What the task asks - Output the lines below unchanged, from the line containing "Image resolution: width=771" through the final line of the items.
╭─ Input data
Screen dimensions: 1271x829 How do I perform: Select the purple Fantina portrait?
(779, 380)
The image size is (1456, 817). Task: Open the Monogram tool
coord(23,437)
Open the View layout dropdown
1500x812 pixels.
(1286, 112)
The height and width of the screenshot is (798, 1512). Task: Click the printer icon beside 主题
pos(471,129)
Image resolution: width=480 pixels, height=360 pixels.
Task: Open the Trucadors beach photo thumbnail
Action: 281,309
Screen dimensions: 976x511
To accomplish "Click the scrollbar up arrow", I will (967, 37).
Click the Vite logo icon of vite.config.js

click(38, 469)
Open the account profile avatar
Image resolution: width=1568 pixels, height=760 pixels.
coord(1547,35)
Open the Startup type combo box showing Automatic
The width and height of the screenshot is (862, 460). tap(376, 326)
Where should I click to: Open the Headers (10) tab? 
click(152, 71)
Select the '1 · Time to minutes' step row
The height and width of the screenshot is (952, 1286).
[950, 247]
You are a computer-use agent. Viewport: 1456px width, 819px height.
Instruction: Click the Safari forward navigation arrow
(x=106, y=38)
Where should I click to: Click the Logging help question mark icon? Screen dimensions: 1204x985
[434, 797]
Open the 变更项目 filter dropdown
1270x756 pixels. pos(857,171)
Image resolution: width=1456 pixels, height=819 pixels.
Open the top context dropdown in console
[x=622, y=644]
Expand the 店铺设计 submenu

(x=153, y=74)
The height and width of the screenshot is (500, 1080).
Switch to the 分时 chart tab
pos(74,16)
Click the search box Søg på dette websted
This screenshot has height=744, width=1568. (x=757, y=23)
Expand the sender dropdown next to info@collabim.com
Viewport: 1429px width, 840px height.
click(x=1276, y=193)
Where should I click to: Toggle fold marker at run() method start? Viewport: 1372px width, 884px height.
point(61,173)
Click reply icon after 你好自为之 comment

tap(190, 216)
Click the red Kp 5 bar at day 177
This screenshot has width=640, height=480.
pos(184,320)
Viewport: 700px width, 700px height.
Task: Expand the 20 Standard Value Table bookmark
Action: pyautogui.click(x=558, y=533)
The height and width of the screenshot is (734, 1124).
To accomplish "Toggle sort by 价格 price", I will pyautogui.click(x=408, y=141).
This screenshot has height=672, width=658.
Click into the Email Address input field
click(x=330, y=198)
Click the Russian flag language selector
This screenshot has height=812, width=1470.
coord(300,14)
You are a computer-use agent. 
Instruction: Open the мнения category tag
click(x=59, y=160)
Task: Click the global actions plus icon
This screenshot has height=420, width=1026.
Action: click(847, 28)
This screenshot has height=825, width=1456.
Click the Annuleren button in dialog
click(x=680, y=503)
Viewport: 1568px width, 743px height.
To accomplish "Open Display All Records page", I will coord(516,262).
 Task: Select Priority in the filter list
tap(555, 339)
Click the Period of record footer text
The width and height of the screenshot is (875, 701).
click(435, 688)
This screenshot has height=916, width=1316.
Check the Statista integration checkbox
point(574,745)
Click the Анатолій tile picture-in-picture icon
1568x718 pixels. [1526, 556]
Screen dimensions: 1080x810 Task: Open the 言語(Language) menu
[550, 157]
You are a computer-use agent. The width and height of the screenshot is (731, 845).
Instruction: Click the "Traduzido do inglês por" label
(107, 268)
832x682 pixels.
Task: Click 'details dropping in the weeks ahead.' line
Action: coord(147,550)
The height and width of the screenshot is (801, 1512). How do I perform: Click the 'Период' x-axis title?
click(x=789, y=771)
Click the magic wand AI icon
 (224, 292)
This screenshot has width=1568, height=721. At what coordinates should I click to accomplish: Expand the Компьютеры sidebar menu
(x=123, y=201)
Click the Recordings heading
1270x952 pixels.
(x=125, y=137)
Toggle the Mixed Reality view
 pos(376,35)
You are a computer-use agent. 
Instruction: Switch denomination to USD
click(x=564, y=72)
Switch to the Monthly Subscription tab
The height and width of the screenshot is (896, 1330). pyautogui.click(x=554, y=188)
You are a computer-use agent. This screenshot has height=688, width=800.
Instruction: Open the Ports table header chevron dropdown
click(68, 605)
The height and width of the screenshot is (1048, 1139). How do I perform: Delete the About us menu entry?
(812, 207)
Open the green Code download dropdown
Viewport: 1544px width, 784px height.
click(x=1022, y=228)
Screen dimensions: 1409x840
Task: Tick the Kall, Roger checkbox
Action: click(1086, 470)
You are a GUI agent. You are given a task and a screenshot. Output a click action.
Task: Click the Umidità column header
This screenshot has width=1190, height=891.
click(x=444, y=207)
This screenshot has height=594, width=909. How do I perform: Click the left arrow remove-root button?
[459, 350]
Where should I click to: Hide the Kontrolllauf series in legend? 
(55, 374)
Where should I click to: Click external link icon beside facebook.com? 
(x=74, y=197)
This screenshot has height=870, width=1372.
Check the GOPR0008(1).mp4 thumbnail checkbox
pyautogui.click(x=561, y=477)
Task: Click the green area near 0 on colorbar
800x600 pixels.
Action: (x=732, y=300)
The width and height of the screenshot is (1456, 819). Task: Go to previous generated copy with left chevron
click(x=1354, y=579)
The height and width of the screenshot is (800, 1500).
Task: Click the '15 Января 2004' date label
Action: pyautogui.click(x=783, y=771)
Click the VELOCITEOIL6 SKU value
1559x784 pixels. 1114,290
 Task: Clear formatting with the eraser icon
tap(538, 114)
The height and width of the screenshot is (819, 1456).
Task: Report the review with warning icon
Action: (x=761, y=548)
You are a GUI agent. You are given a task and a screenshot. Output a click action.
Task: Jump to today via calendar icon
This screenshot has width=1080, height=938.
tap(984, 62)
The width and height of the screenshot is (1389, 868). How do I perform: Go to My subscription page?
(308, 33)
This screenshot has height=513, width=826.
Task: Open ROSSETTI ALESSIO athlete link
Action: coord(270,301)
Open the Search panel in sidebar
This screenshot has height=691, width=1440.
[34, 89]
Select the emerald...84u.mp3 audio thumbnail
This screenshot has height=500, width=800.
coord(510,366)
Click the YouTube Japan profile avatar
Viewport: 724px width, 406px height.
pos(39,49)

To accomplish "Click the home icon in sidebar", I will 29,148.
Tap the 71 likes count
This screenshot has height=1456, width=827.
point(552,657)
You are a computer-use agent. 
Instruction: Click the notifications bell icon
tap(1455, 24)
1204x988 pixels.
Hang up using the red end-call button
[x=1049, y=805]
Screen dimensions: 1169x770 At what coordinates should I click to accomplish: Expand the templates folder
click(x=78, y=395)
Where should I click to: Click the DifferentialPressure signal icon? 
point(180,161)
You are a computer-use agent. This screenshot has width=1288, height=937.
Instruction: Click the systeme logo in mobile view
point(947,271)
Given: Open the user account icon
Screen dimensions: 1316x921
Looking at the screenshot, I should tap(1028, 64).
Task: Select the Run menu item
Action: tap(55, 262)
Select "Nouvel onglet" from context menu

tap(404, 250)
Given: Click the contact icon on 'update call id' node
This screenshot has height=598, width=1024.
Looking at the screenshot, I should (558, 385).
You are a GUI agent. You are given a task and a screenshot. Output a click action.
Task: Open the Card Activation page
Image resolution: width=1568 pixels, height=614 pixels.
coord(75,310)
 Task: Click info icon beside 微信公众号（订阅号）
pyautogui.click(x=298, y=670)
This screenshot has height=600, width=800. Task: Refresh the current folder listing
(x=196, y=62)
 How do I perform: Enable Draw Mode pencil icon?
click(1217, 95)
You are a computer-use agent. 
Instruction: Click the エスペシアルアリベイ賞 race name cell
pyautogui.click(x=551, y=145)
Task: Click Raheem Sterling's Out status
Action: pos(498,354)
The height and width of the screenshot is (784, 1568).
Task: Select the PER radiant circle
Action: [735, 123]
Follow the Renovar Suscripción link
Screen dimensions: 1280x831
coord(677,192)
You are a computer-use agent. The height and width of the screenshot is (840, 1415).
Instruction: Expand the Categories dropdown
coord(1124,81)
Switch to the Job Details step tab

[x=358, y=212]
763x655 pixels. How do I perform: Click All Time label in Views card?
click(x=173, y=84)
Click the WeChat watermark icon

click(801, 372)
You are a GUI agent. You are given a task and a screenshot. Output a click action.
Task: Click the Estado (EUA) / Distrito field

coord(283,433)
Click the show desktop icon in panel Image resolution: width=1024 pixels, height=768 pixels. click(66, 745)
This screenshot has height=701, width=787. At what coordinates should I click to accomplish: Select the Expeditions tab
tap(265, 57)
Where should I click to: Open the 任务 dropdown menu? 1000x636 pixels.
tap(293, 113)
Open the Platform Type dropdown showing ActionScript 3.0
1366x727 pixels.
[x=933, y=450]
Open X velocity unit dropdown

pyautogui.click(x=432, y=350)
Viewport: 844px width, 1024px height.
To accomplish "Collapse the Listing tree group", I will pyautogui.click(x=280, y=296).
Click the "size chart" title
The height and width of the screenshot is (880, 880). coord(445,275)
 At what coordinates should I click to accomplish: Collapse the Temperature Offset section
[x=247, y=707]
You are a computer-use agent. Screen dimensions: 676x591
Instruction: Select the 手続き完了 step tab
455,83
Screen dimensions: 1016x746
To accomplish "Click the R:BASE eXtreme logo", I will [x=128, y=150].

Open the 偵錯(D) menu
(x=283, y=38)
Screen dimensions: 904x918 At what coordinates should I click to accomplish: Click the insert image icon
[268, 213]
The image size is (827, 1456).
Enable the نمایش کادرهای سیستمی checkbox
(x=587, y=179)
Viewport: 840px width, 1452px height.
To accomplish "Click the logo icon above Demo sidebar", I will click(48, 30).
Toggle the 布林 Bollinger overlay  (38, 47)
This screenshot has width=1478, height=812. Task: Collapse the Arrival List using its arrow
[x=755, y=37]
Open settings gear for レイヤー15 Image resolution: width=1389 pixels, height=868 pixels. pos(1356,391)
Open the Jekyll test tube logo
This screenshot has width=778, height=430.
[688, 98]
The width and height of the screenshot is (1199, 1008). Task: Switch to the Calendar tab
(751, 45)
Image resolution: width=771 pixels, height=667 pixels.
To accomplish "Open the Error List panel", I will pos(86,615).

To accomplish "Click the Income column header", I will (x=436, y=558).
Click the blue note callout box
╰─
Exercise response -
Image resolution: width=771 pixels, height=667 pixels.
To accomplish "Open the Error List panel", I will pos(86,615).

To accomplish "Click the Income column header", I will (x=436, y=558).
Click the blue note callout box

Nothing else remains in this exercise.